[CHALLENGE] From the material below, extract the lines starting at the one containing "Task: Open the Grafana home logo" and ending at the one containing "pyautogui.click(x=232, y=29)", reproducing each without any change. Leave the pictures out of your answer.

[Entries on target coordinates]
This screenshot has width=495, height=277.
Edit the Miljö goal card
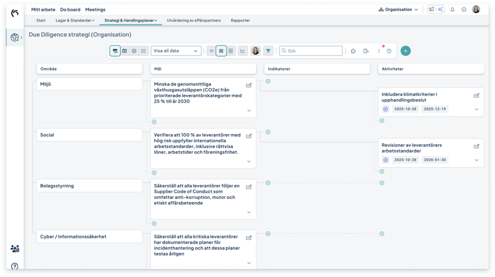tap(249, 85)
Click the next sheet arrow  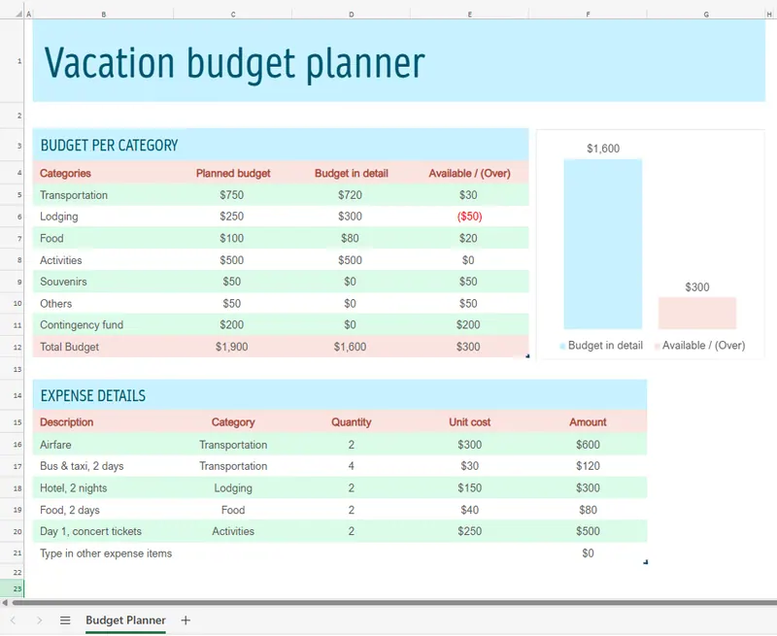pos(39,620)
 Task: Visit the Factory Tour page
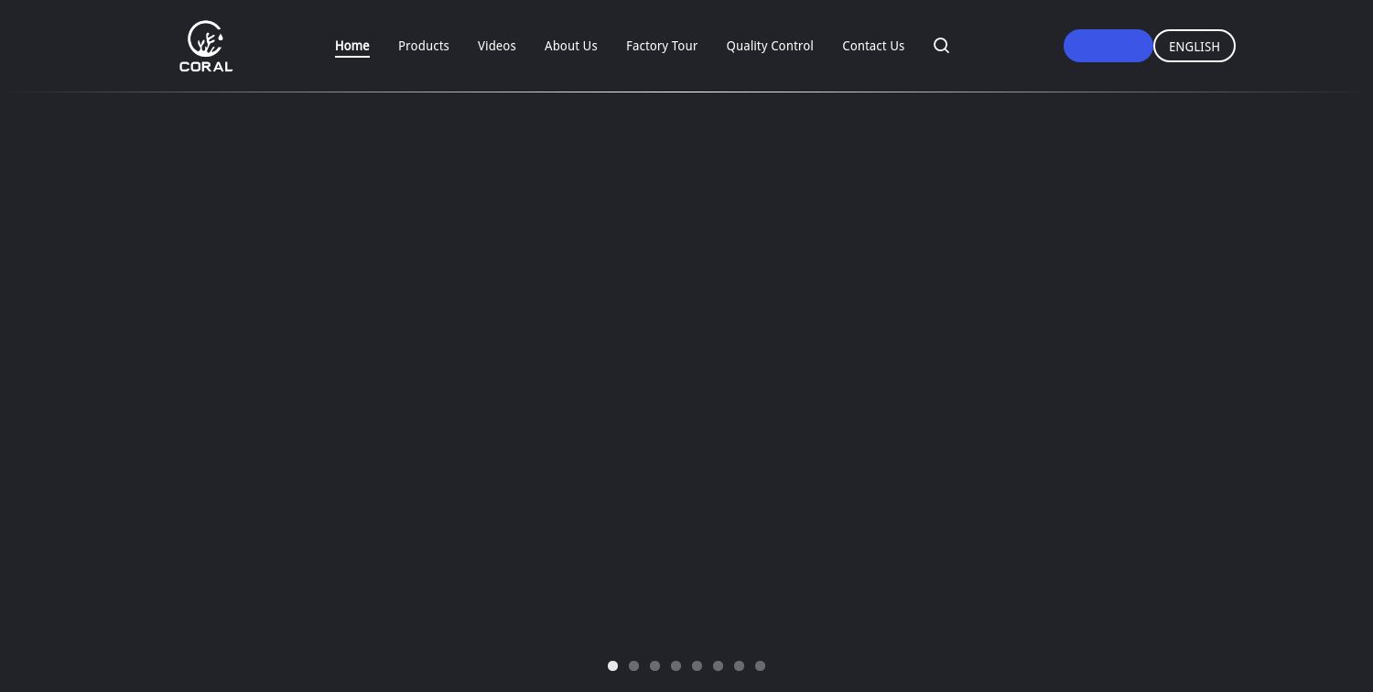click(662, 46)
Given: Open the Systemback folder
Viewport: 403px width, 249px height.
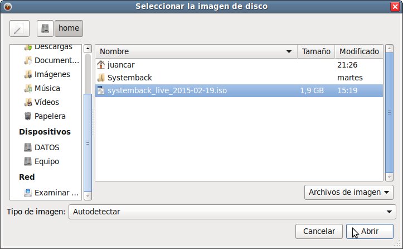Looking at the screenshot, I should 129,78.
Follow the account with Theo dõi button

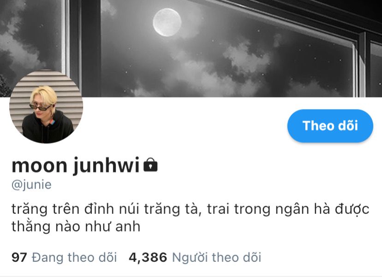(x=330, y=126)
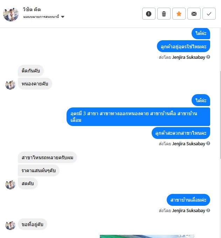Click the avatar beside สดคับ message
Screen dimensions: 221x238
click(x=10, y=184)
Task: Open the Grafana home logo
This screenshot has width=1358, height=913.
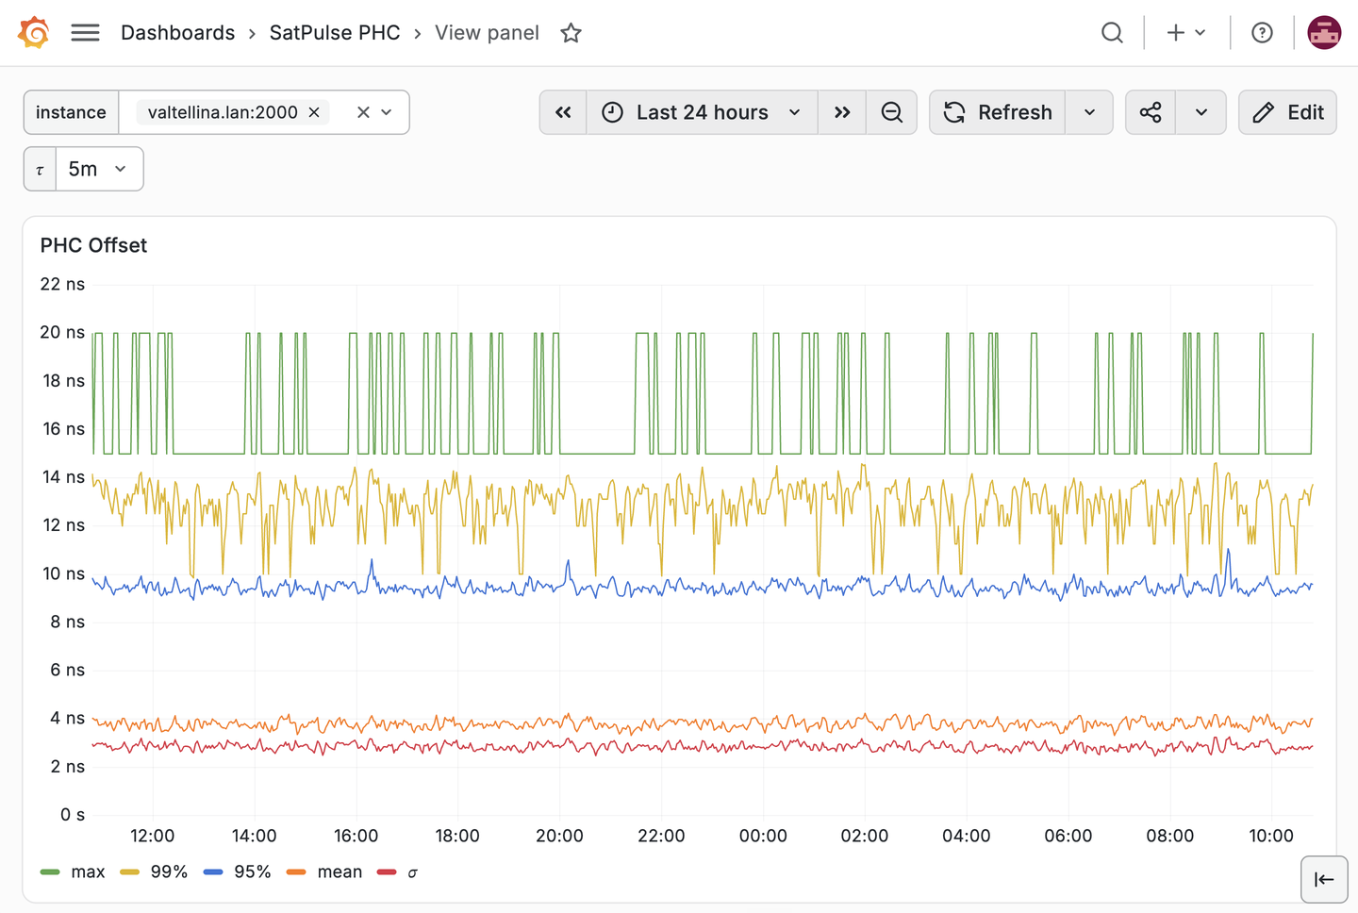Action: [34, 33]
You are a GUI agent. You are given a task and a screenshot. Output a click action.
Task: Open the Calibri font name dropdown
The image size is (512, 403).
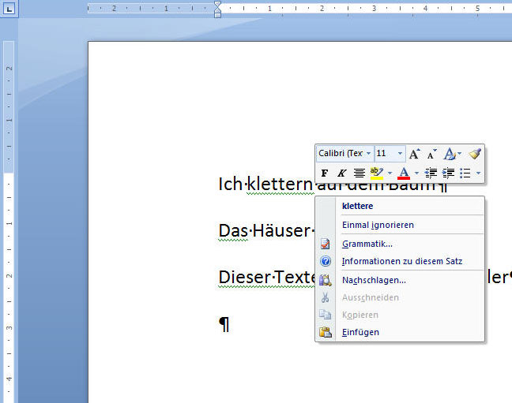click(x=368, y=153)
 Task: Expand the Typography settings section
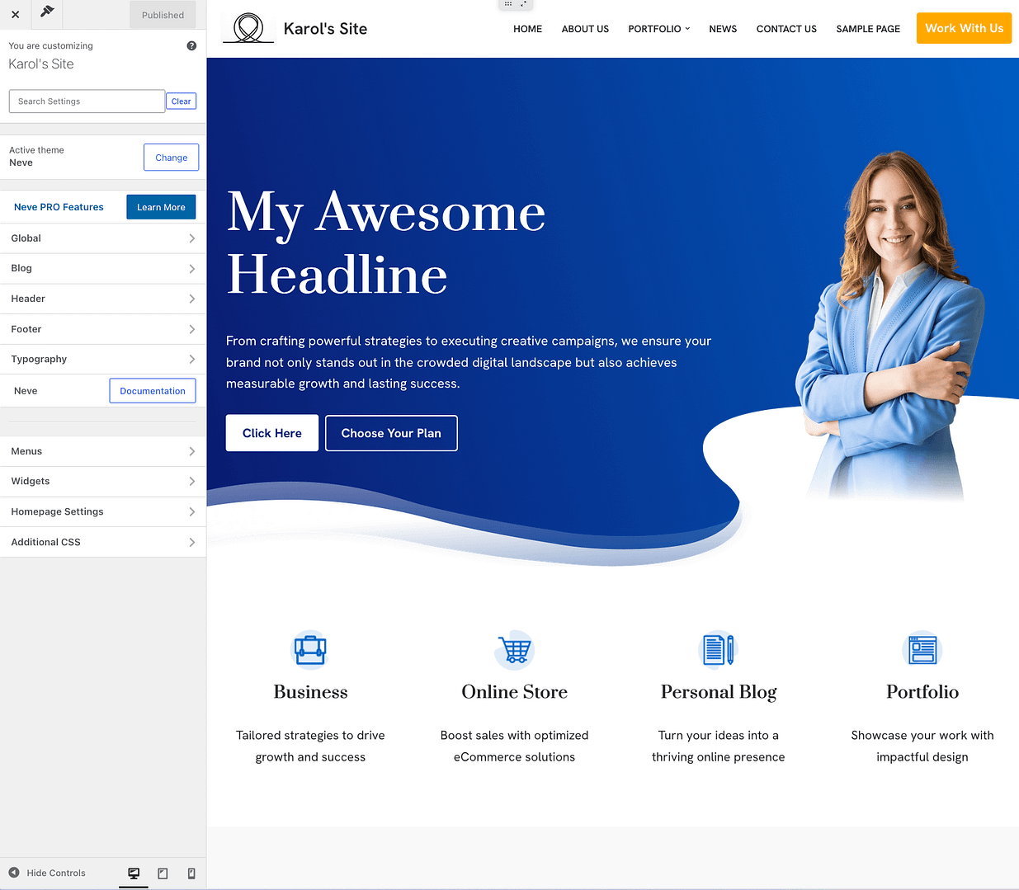pos(103,360)
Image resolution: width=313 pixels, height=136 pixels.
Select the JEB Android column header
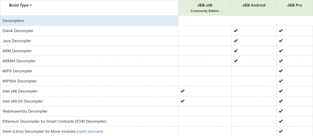pyautogui.click(x=254, y=5)
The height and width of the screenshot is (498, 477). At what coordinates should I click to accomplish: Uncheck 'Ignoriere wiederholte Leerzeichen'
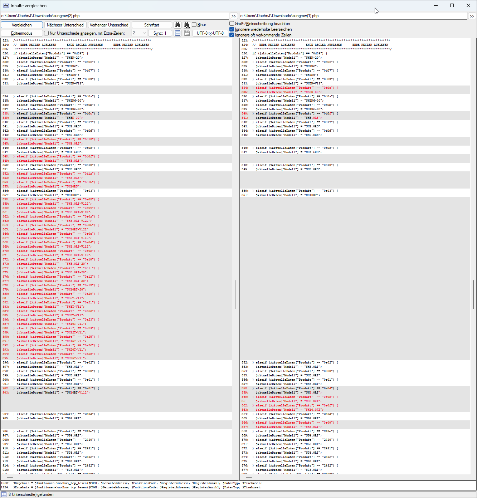pyautogui.click(x=232, y=29)
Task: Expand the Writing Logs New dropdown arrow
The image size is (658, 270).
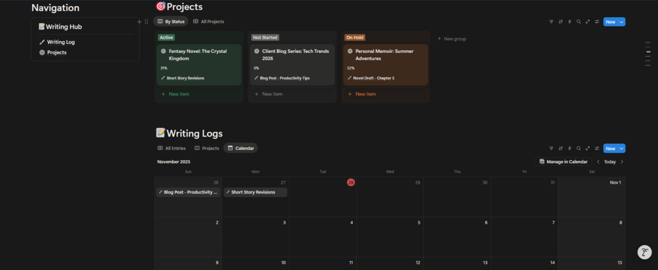Action: 622,148
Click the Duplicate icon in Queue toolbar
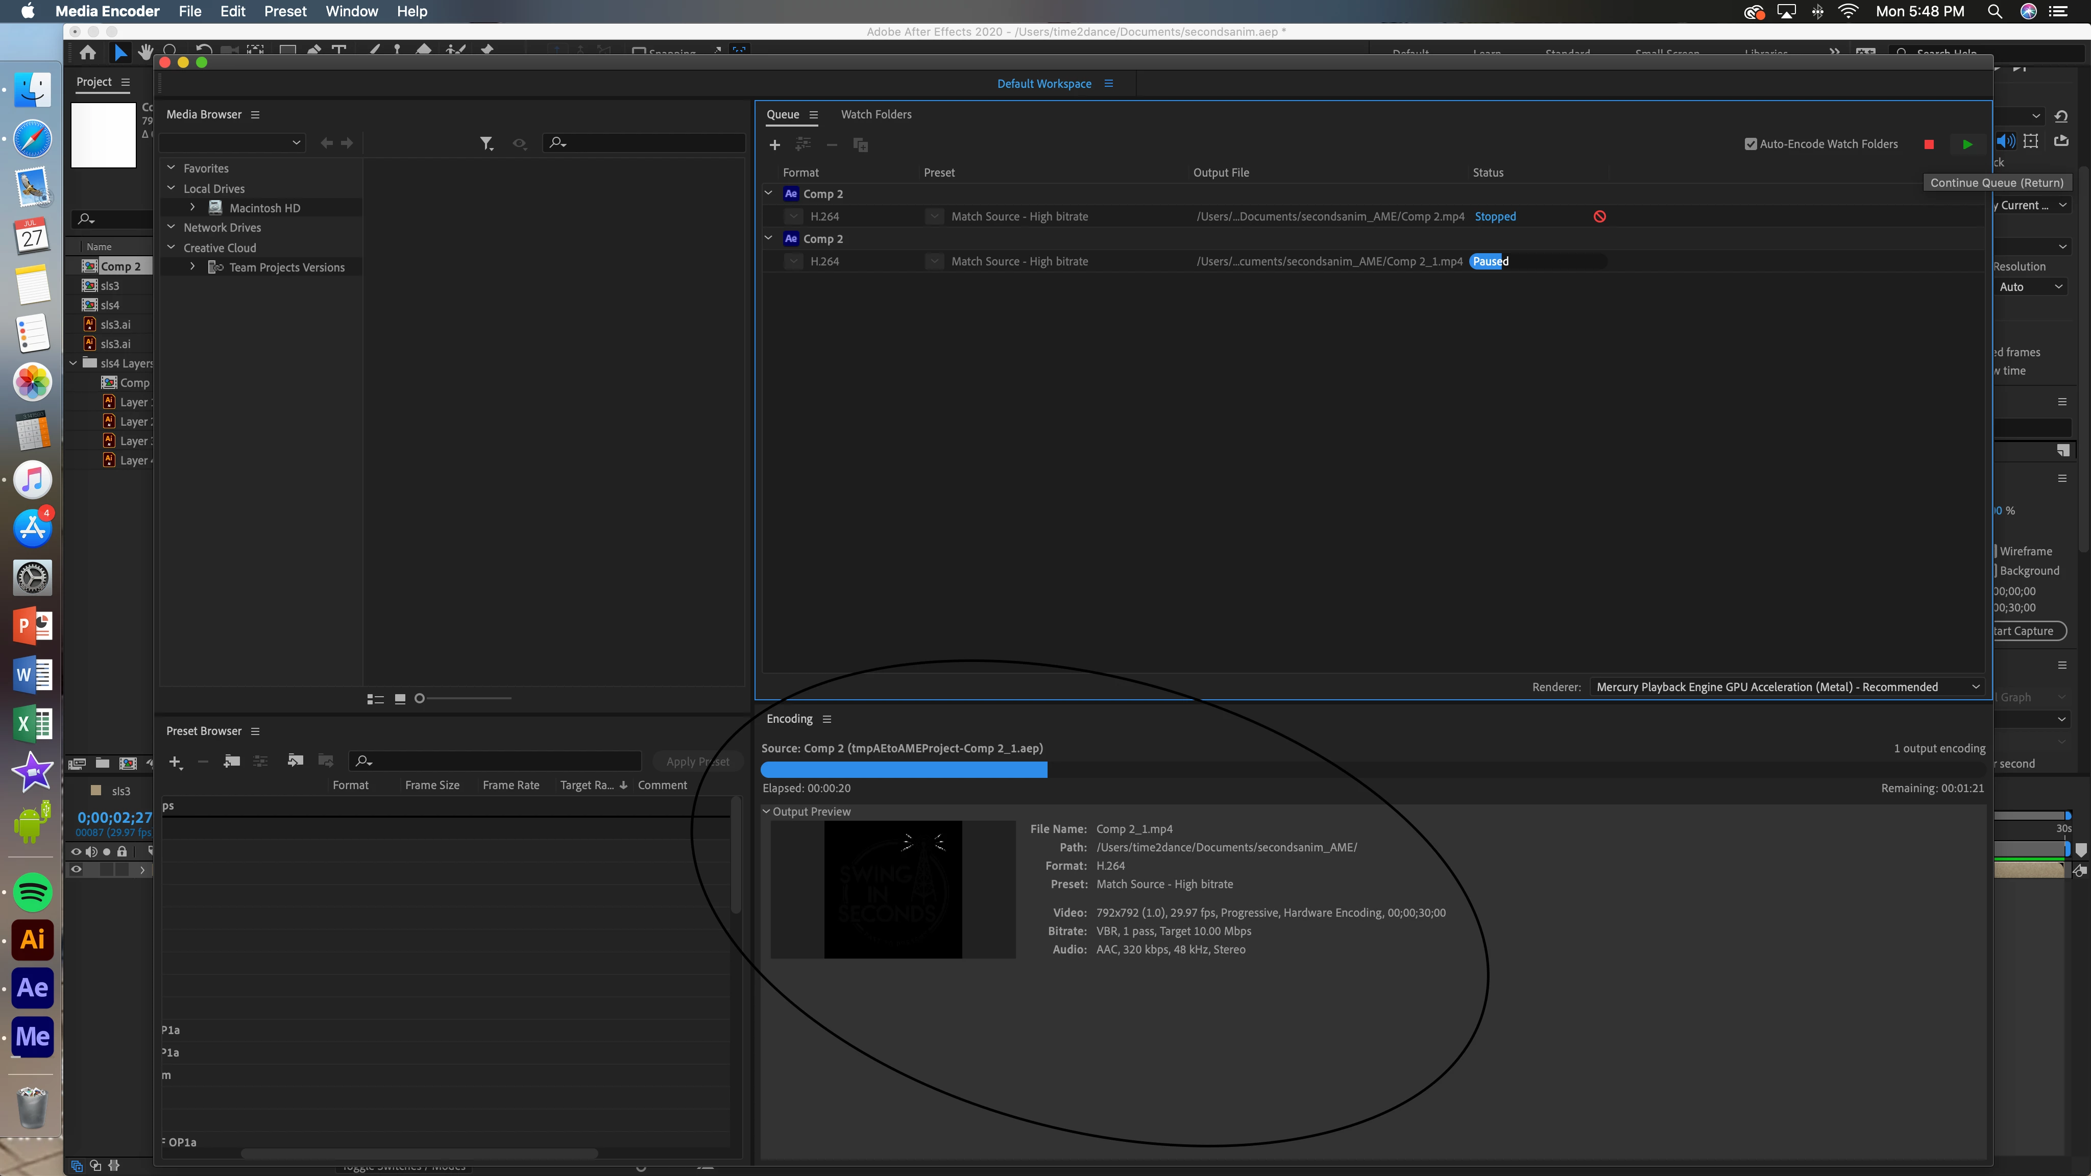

[RESULT OF THIS EXERCISE]
Task: Open the Grafana home logo
This screenshot has width=1358, height=913.
Action: [34, 33]
You are a GUI agent. You are given a task and a screenshot. Output a click action.
Task: Open the Calibri font name dropdown
The image size is (512, 403).
click(x=368, y=153)
 Task: Expand the Typography settings section
pos(103,360)
Image resolution: width=313 pixels, height=136 pixels.
Select the JEB Android column header
pyautogui.click(x=254, y=5)
The height and width of the screenshot is (498, 477). At what coordinates should I click to accomplish: Uncheck 'Ignoriere wiederholte Leerzeichen'
pyautogui.click(x=232, y=29)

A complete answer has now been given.